§ Problema proposto
Reproduza na íntegra, sem nenhuma alteração, o texto a seguir sobre poemas de recordações da infância.

§ Texto de leitura
───

Revelações II: Poetas do 8º Período de Letras

Sigrid Renaux*
Dando continuidade ao tema do blog anterior, no qual apresentamos e comentamos poemas dos alunos Fabiano Capistrano dos Santos, Elisângela Nardi e Jaqueline Kupka, os poemas que seguem têm, como os anteriores, recordações da infância como tema principal:
MARCIO EDUARDO ANDRADE
Às vezes, pego-me a pensar nos tempos de pequeno.
Tardes a trilhar por trilhas e trilhos de trem,
A correr e a andar de bicicleta.
Na sala de estar, os meninos a vibrar ao fim de cada partida de videogame.

Os amigos fizeram minha infância mais viva e alegre.
Crescemos e apenas ficou a saudade e as lembranças dos bons momentos.
Apesar da ausência desses companheiros, dá-me a vontade de voltar a ser menino e reviver cada momento.

───

§ Dados extraídos
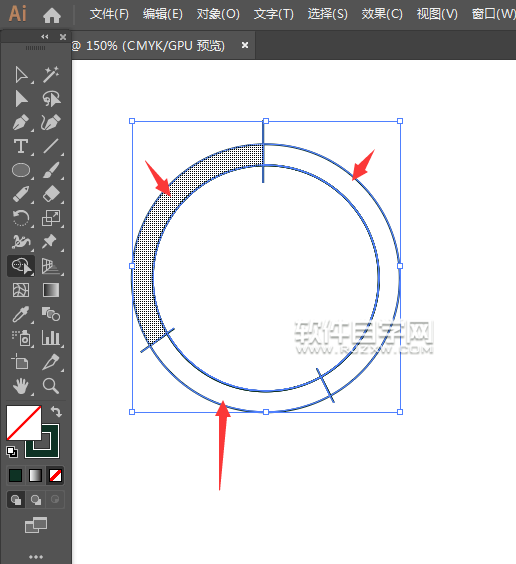This screenshot has width=516, height=564.
Task: Reset to default fill and stroke
Action: (12, 452)
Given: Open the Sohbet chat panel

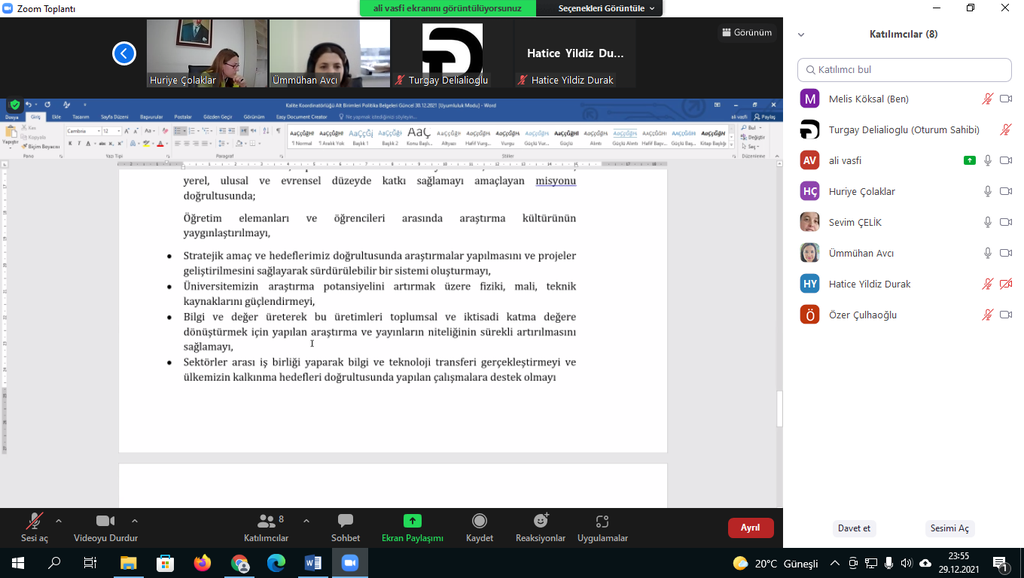Looking at the screenshot, I should [345, 527].
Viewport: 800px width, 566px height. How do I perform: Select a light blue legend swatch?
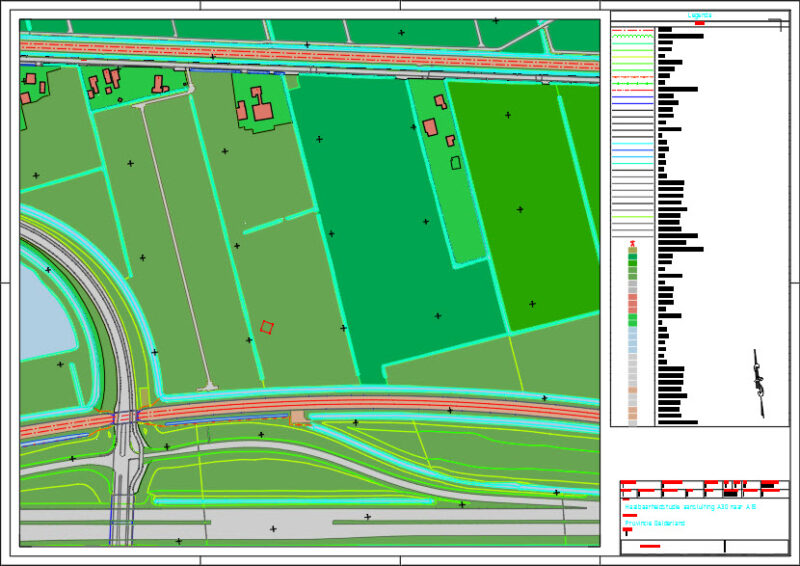tap(632, 338)
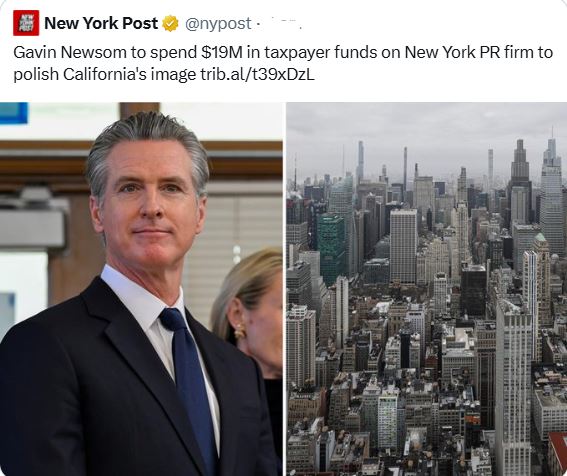Image resolution: width=567 pixels, height=476 pixels.
Task: Open the New York Post profile avatar
Action: click(26, 23)
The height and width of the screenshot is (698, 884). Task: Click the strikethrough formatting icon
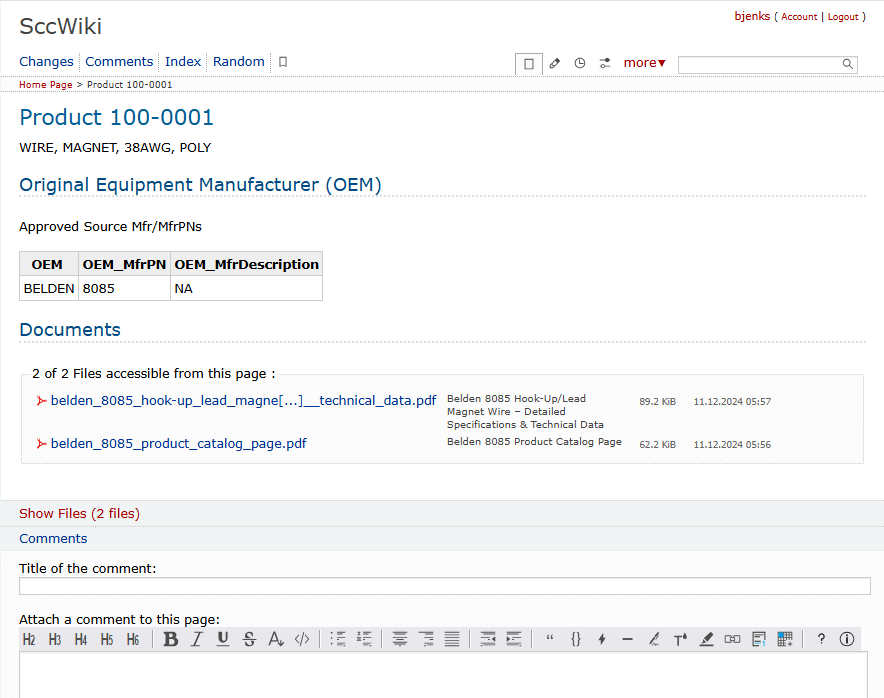tap(249, 639)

───

§ Resolução do exercício
Revelações II: Poetas do 8º Período de Letras

Sigrid Renaux*
Dando continuidade ao tema do blog anterior, no qual apresentamos e comentamos poemas dos alunos Fabiano Capistrano dos Santos, Elisângela Nardi e Jaqueline Kupka, os poemas que seguem têm, como os anteriores, recordações da infância como tema principal:
MARCIO EDUARDO ANDRADE
Às vezes, pego-me a pensar nos tempos de pequeno.
Tardes a trilhar por trilhas e trilhos de trem,
A correr e a andar de bicicleta.
Na sala de estar, os meninos a vibrar ao fim de cada partida de videogame.

Os amigos fizeram minha infância mais viva e alegre.
Crescemos e apenas ficou a saudade e as lembranças dos bons momentos.
Apesar da ausência desses companheiros, dá-me a vontade de voltar a ser menino e reviver cada momento.